Indeed, the existing BCS "ranking" formula can continue to be tweaked and improved with the goal of providing more objectivity and focus on current season accomplishment.And, as I attempted to articulate yesterday when asked at the SBJ Forum, the BCS "label" has grown so prominent that attaching it to specific bowl games has the effect of making those games "better" in the minds of the student-athletes and public alike, and thus perceptively has come to represent a higher level of accomplishment.In that regard I believe that the next step in the evolution of the system is either to use the BCS "ranking" to slot all the at-large spots in the games, or, simply cease to use it at all, except of course to determine the participants in a game between the No. 1 and No. 2 ranked teams.Essentially, we, the universities and conferences, are the primary "owners" of the BCS label. It is our responsibility to protect the perception of transparency and integrity in our game.Now, back to the on-court business! Following two big wins in the NCAA Tournament, including the huge upset win at No. 2 Nebraska, Coach Fritz and the volleyball team are in Hawaii for the Sweet 16. We wish the Wildcats all the best in their Friday night matchup with Pepperdine at 9 p.m.
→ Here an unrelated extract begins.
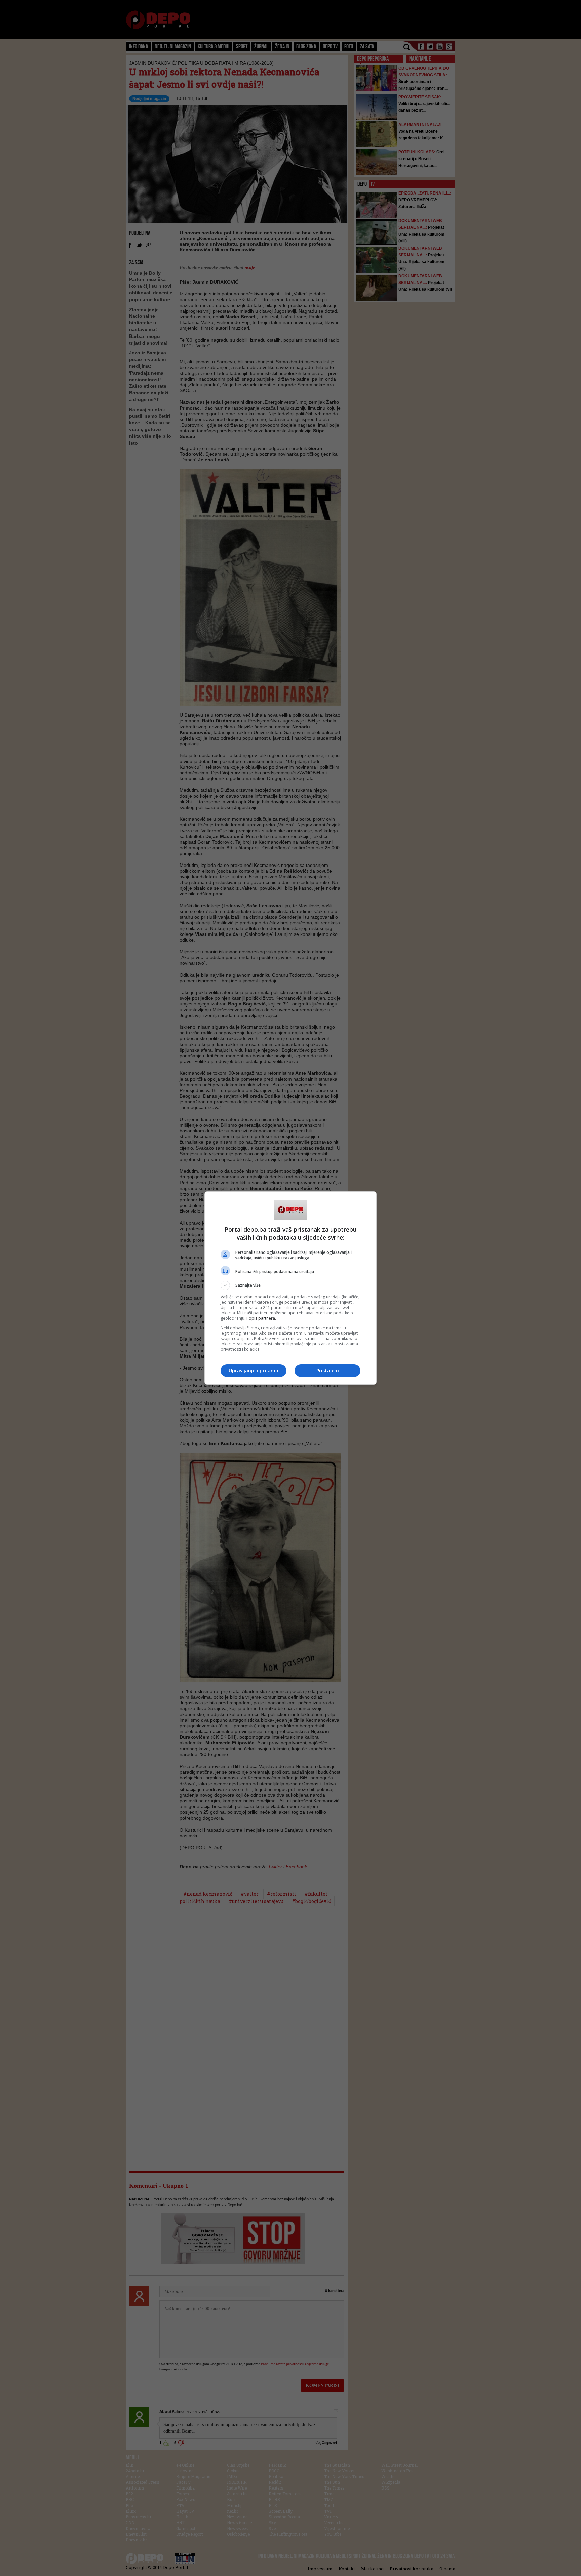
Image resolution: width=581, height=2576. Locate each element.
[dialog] (290, 1288)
CST which you can watch on www.espn3.com and listen online at www.kstatesports.com or KMAN 1350 AM for those of you in the Manhattan.Congratulations are also in order to junior guard Brittany Chambers who joined the 1,000 point club in last night's women's basketball win over Wichita State.
Speaking of Wichita - in the course of writing this I changed planes, arrived here at the INTRUST and its time to go inside and see the 'Cats face the Mountaineers.
Thanks for your tremendous support of K-State student-athletes. Our fans truly are the best.Go Cats!